Graphene aluminium-ion batteries could last three times longer than lithium-ion batteries, and are capable of charging an iPhone in 10 seconds
Australia-based Graphene Manufacturing Group (GMG) is working on the development of graphene aluminium-ion batteries. The new tech is currently being used to produce prototype coin cells, and is scheduled for customer testing later this year. The new battery will find application in watches, phones, laptops, grid storage, and of course, electric vehicles.
GMG claims that the graphene aluminium-ion batteries can charge up to 60 times faster than any lithium-ion battery currently in use, and holds three times the energy compared to the best aluminium-based batteries available. Testing also reveals that the coin cells can last three times longer than their lithium-ion counterparts. They are safer as well, as the lack of an upper Ampere limit would prevent spontaneous combustion.

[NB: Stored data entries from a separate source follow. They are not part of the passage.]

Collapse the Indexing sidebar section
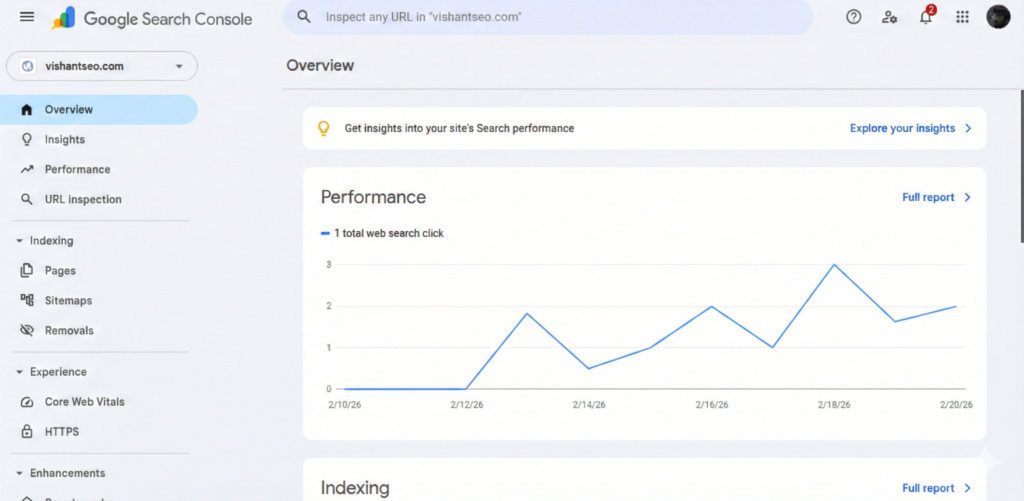 (x=20, y=241)
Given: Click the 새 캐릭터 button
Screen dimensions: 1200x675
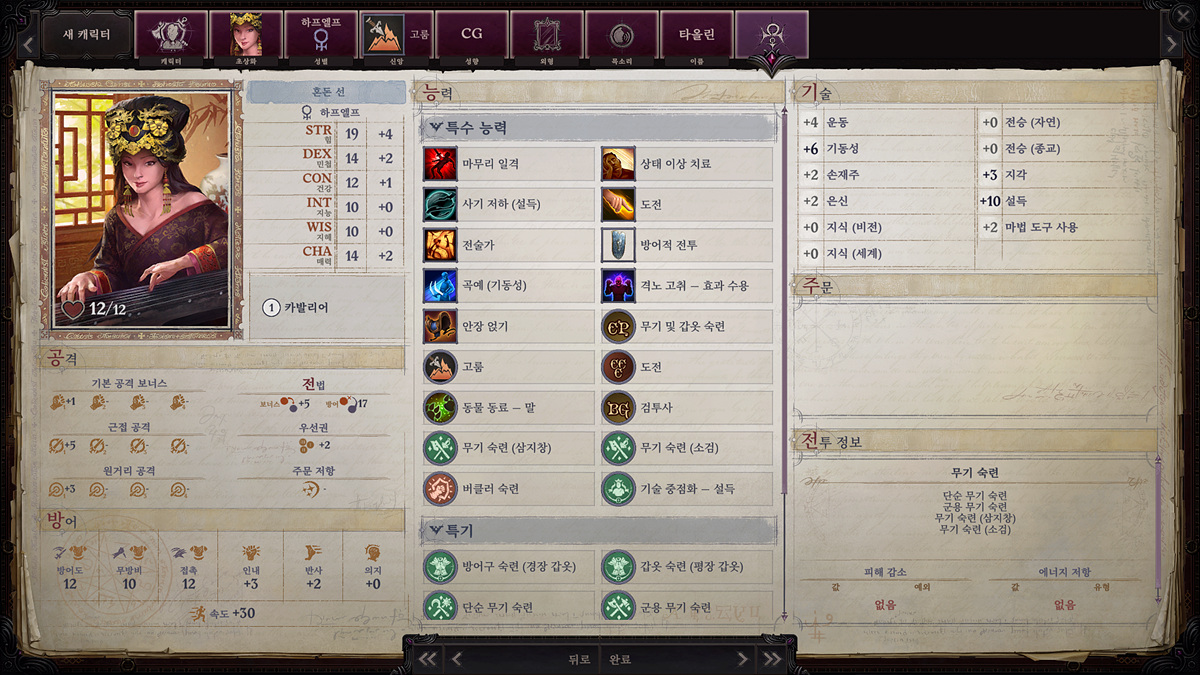Looking at the screenshot, I should click(x=86, y=35).
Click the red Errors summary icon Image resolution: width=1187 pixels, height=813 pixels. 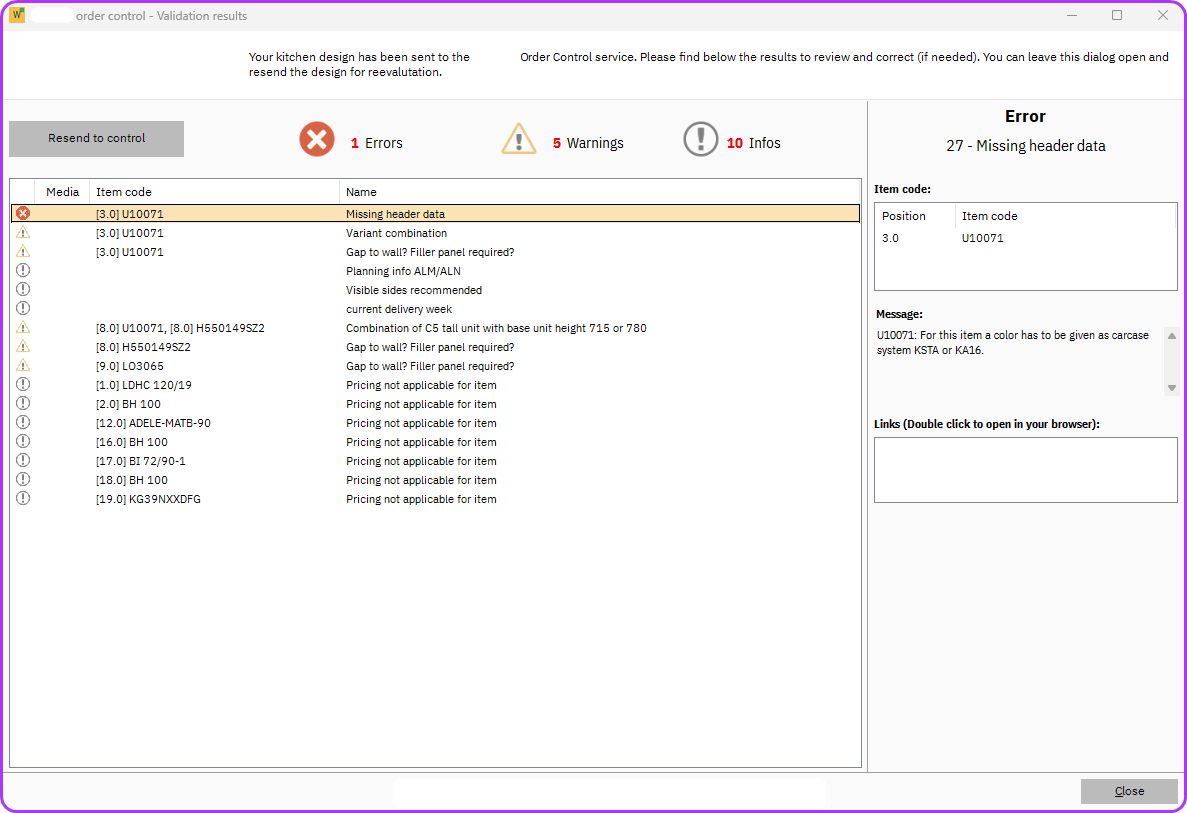[317, 139]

Graphene aluminium-ion batteries are much more sustainable and easier to recycle as well, due to their stable base materials. The battery cells feature aluminium atoms inserted inside tiny perforations in graphene planes using nanotechnology. According to company claims, the new cells have far better energy density than Li-ion batteries, without facing any heating and cooling issues.
Craig Nicol, CEO and Managing Director of GMG, has stated that the new battery tech could be built to function with existing lithium-ion architectures. This would allow various industries, like automobile, mobile phone, etc., to switch to graphene aluminium-ion cells without any alterations to their products. “It’s a direct replacement that charges so fast it’s basically a super capacitor,” he said, “It charges an iPhone coin cell in less than 10 seconds.”
Dr Ashok Nanjundan, GMG’s Chief Scientific Officer, said, “This is a real game-changing technology which can offer a real alternative with an interchangeable battery technology for the existing lithium-ion batteries in almost every application with GMG’s Graphene and UQ’s patent-pending aluminium ion battery technology.”
The new battery tech doesn’t use rare-earth minerals, which has significant environmental advantages. Also, lithium is an extremely poisonous metal, whereas aluminium isn’t, thus the company claims that it is significantly safer for household use as well. Currently, GMG has not struck a deal with any major manufacturer for the tech and is focussing on rolling out prototype cells for testing.